How to Make It
Preheat the oven to 400°. Place a large rimmed baking sheet in the oven so it preheats at the same time.
In a large bowl, whisk the harissa with the olive oil, lemon juice, honey, lemon zest and water. Add the carrots, parsnips, fennel and potatoes and toss to coat the vegetables in the harissa marinade and season with salt and pepper. Spread the vegetables in a single layer on the hot baking sheet and roast for 35 minutes, until the potatoes are tender and the root vegetables are browned.
In a medium saucepan, bring the water and ½ teaspoon salt to a boil. Stir in the couscous and currants. Cover, remove from heat and let stand for 5 minutes. Fluff the couscous with a fork and fold in almonds and cilantro. Transfer to a serving bowl and top with the roasted vegetables. Season with salt and pepper and serve immediately.

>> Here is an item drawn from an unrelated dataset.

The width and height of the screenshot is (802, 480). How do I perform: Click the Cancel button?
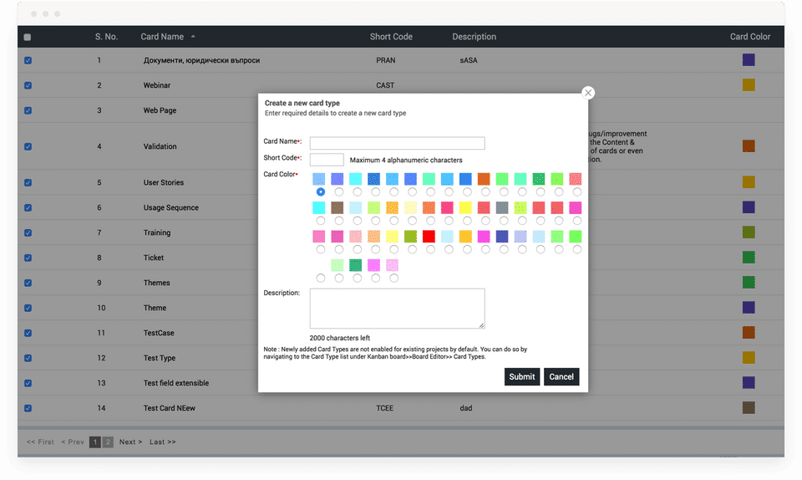click(561, 376)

Tip: Add rinsed chickpeas and shredded greens for a next-day wrap or salad. Tip: This marinade is also terrific for grilled boneless, skinless chicken thighs. Tip: Chop any leftover roasted vegetables and fold them into beaten eggs for a savory breakfast scramble. One serving: 411 cal, 10 gm fat, 1 gm sat fat, 72 gm carb, 8 gm fiber, 10 gm protein.